Data under study>
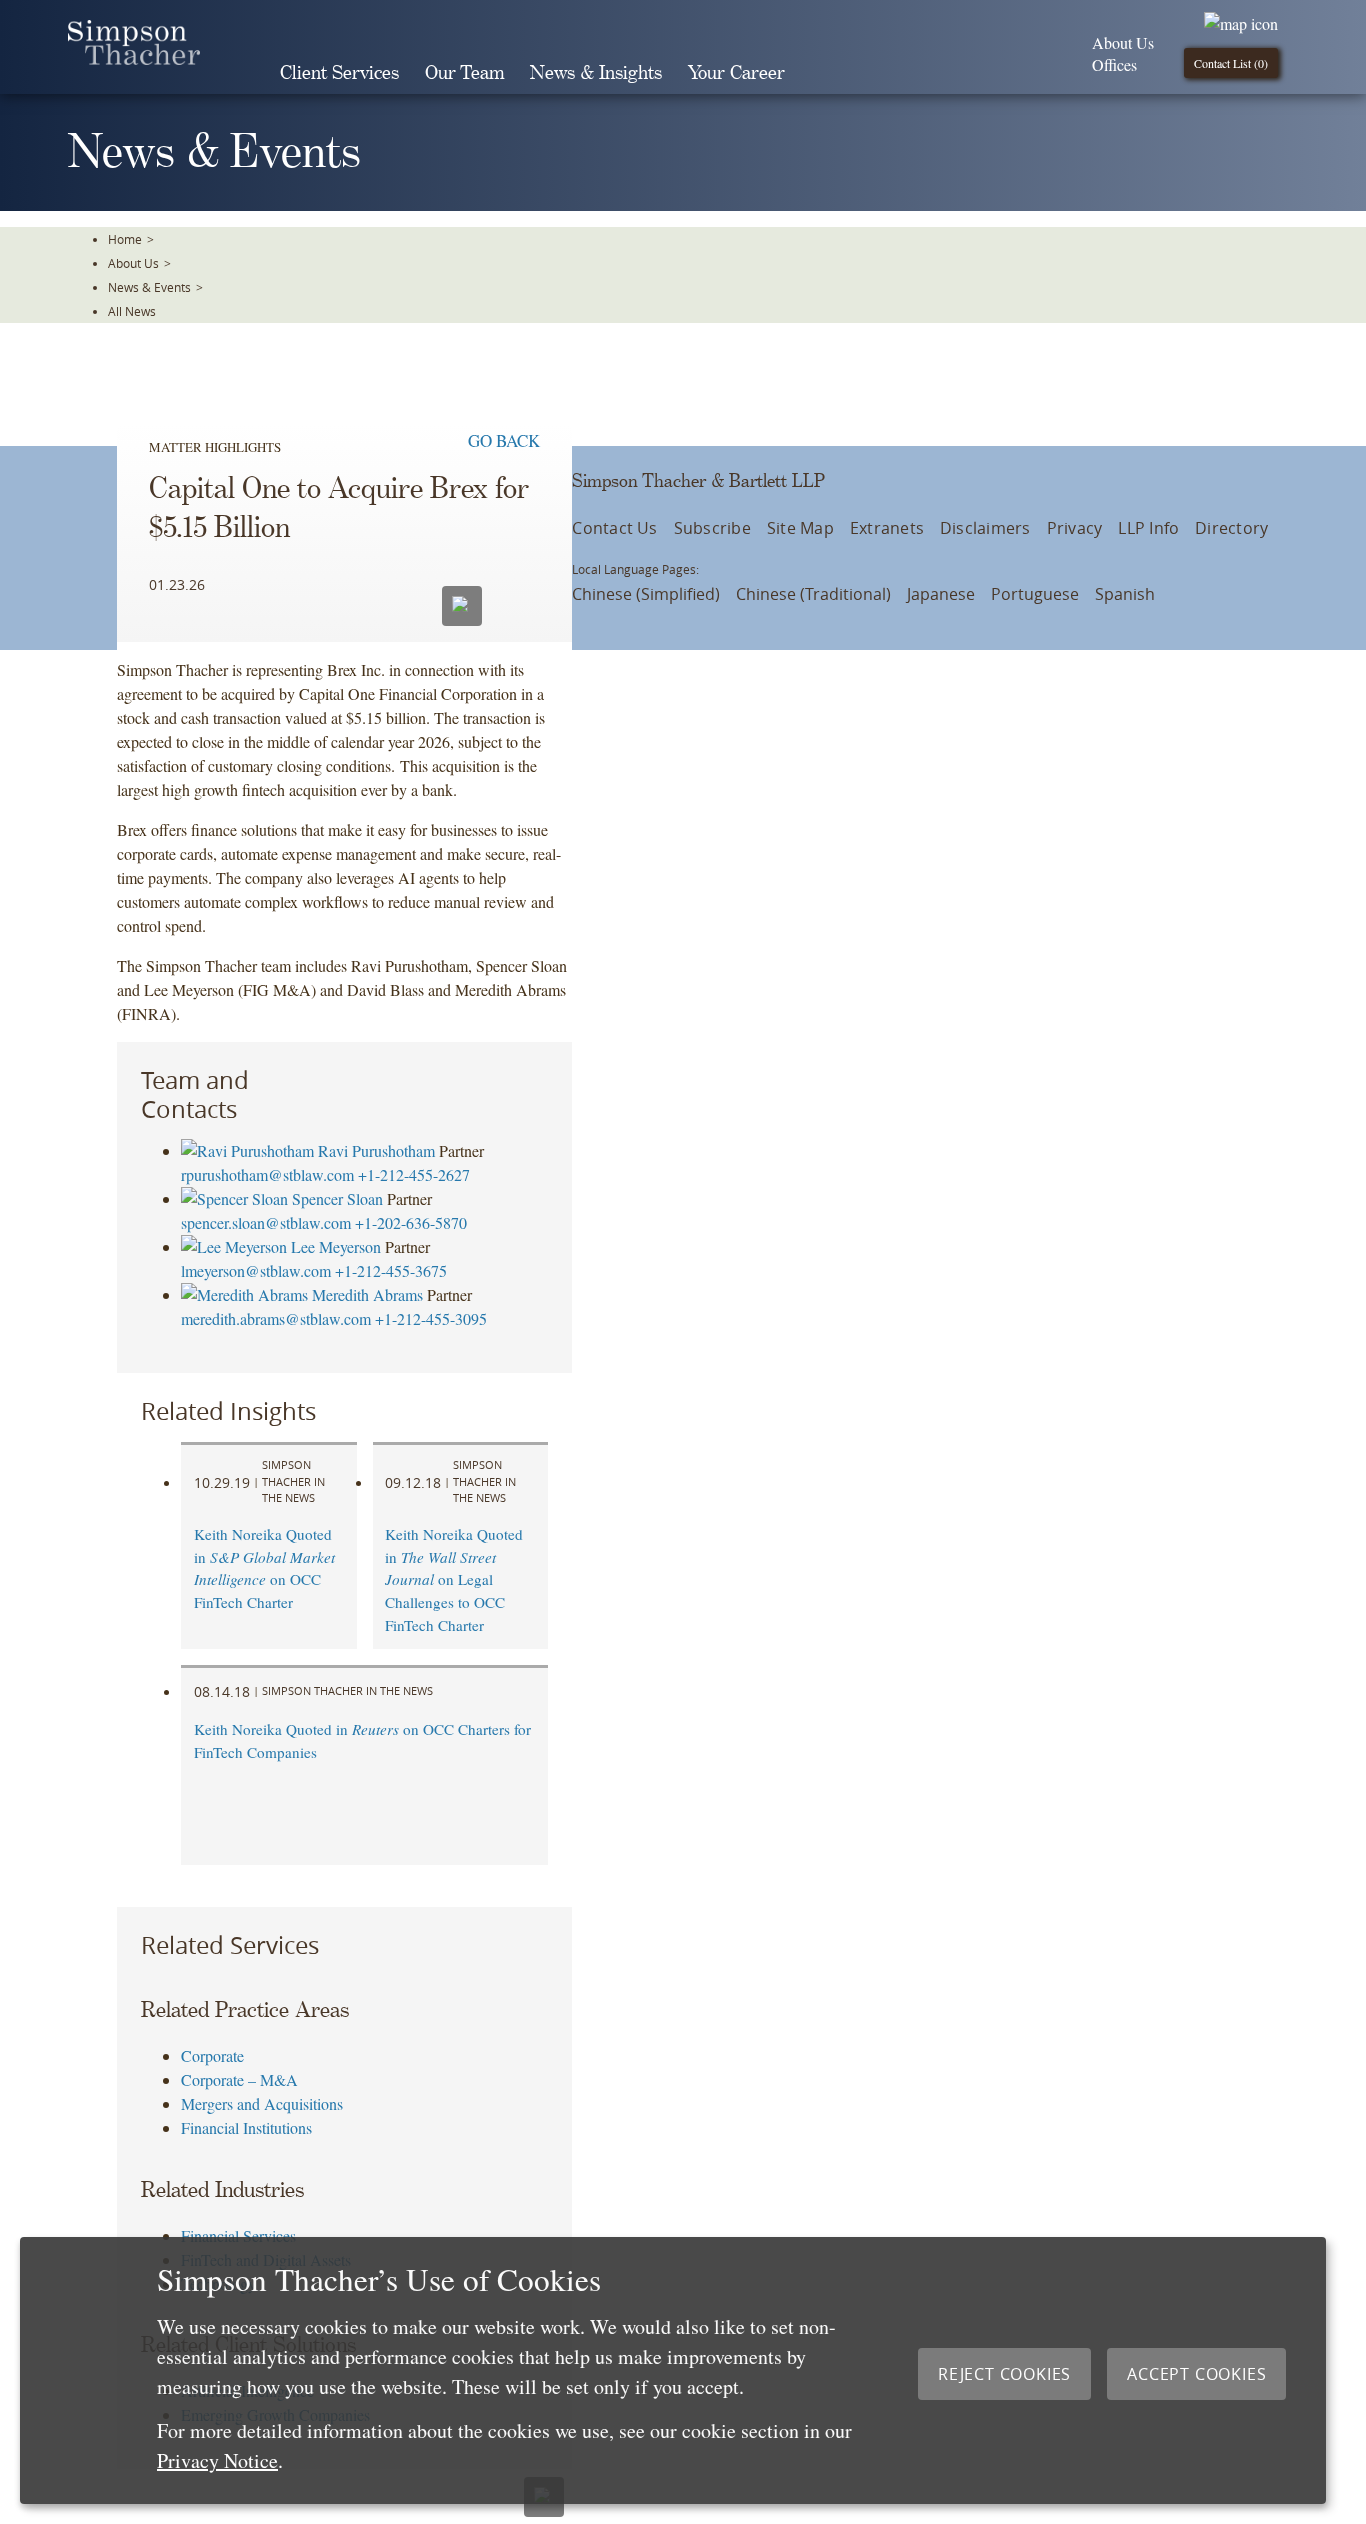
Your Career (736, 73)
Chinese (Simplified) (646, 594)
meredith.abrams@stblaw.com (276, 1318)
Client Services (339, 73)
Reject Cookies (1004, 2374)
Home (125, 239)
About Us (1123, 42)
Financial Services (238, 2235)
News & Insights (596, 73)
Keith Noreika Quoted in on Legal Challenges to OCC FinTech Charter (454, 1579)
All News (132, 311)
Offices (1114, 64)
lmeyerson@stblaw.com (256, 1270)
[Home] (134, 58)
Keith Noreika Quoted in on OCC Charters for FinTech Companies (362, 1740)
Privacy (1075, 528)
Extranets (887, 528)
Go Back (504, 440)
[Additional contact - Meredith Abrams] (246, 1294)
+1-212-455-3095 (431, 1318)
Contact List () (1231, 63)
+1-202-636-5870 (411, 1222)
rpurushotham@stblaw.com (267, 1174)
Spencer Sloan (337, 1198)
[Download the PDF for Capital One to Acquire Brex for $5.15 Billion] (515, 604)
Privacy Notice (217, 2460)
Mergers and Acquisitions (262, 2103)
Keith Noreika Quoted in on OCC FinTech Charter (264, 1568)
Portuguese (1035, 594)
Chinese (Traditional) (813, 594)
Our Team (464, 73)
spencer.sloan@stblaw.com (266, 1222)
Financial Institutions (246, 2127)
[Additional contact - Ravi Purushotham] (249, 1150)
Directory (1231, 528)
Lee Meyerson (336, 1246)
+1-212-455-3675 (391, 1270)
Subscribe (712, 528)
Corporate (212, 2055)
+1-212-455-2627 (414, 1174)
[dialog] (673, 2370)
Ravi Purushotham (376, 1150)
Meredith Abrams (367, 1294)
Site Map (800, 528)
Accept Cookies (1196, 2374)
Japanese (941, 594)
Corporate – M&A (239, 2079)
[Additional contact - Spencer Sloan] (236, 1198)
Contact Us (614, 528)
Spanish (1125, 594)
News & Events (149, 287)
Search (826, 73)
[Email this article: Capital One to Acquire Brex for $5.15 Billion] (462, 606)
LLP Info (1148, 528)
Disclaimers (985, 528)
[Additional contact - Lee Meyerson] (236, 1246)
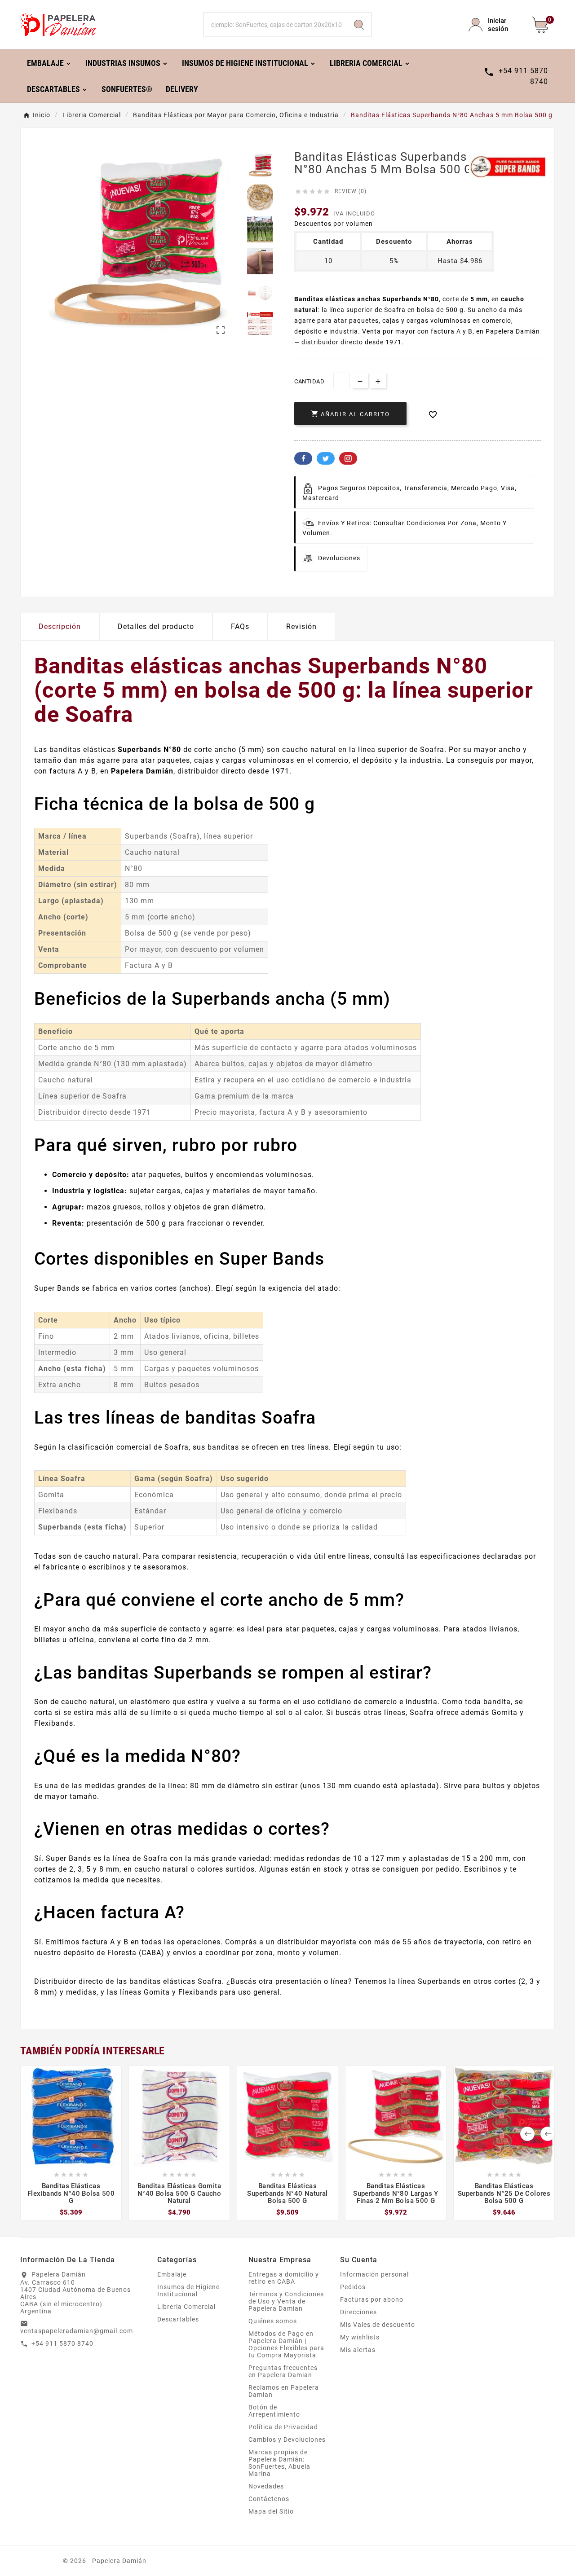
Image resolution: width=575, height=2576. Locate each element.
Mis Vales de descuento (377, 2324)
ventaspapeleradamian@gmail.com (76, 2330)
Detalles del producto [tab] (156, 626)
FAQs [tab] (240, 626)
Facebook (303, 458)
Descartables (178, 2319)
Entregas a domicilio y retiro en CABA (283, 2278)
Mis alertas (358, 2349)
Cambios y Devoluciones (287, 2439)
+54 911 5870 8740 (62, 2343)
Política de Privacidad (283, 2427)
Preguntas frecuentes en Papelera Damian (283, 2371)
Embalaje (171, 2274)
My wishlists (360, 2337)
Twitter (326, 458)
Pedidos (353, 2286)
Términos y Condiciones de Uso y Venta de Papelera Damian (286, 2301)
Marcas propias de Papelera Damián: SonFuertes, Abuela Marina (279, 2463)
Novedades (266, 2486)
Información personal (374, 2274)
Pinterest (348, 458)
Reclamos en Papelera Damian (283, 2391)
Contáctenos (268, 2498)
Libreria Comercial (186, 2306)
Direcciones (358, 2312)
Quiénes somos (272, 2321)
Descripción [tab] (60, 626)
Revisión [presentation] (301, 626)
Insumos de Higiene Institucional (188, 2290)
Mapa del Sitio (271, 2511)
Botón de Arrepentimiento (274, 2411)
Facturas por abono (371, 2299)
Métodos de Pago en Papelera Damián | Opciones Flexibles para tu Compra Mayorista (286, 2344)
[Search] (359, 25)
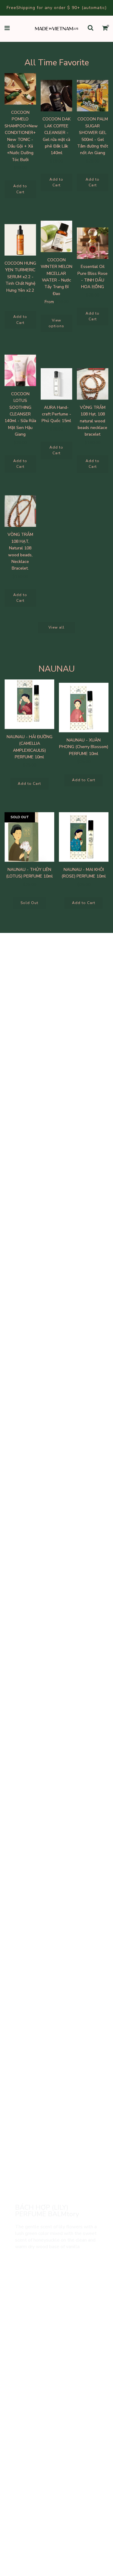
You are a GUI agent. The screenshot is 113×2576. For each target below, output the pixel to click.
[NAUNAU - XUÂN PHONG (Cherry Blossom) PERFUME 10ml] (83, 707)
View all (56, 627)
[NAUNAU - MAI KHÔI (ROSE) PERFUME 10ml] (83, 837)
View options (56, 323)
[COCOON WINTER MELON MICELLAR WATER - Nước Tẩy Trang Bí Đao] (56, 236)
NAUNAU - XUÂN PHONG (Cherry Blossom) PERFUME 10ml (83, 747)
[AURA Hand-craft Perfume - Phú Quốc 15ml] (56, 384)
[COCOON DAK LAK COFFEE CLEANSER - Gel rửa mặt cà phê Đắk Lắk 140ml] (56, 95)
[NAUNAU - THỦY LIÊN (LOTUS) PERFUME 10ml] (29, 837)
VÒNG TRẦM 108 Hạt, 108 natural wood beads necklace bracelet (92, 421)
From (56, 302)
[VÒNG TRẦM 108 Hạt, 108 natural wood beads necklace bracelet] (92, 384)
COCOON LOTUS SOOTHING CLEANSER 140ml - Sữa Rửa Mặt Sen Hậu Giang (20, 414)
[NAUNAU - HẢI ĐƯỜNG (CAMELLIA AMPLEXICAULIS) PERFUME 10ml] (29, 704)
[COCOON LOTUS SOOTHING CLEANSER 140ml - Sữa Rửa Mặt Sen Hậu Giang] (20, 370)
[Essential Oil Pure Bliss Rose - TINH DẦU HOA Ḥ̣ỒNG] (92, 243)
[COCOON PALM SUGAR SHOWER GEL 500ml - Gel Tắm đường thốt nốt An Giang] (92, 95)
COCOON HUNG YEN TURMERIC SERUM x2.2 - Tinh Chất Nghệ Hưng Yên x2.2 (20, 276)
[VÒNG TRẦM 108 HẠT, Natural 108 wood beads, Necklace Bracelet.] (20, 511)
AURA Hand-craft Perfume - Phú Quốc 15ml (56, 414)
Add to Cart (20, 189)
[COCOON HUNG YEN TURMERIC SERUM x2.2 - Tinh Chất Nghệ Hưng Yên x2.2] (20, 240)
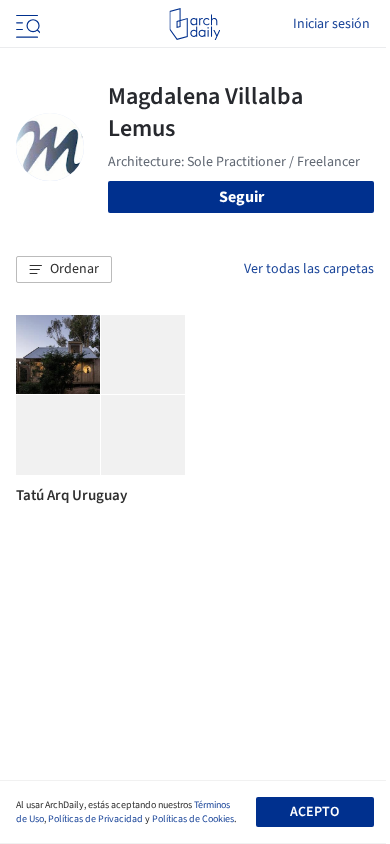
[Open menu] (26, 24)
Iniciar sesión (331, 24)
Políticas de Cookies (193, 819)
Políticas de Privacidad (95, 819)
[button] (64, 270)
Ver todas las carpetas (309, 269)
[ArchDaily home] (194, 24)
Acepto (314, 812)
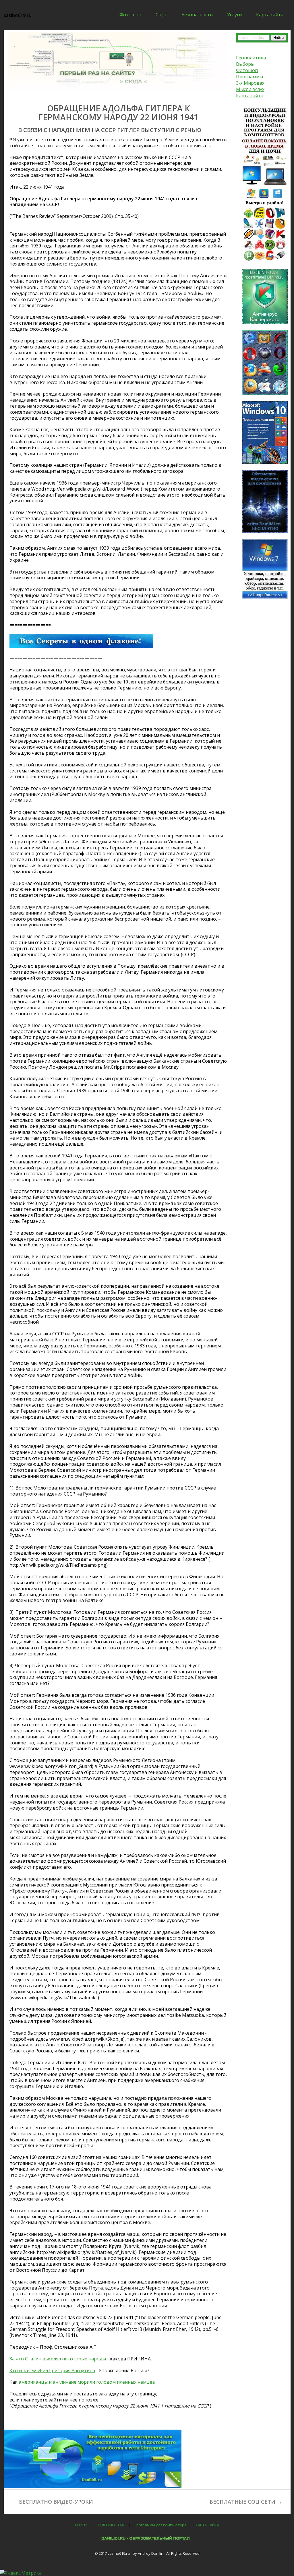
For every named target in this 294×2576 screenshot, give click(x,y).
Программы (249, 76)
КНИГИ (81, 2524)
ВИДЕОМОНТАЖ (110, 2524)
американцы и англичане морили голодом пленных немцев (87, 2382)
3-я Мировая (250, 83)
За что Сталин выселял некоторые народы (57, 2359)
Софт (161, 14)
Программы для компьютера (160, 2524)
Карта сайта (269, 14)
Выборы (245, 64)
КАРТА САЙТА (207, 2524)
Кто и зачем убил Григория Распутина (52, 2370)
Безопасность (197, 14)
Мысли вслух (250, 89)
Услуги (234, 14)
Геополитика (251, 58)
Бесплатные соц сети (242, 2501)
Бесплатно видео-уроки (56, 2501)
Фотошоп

Description of the task> Please output exactly the lines between the one holding "Lee Meyerson (336, 1246)" and the one holding "Corporate – M&A (239, 2079)" in the records above, inclusive, and nothing more.

Result for this task>
Lee Meyerson (336, 1246)
+1-212-455-3675 (391, 1270)
Subscribe (712, 528)
Corporate (212, 2055)
+1-212-455-2627 (414, 1174)
[dialog] (673, 2370)
Ravi Purushotham (376, 1150)
Meredith Abrams (367, 1294)
Site Map (800, 528)
Accept Cookies (1196, 2374)
Japanese (941, 594)
Corporate – M&A (239, 2079)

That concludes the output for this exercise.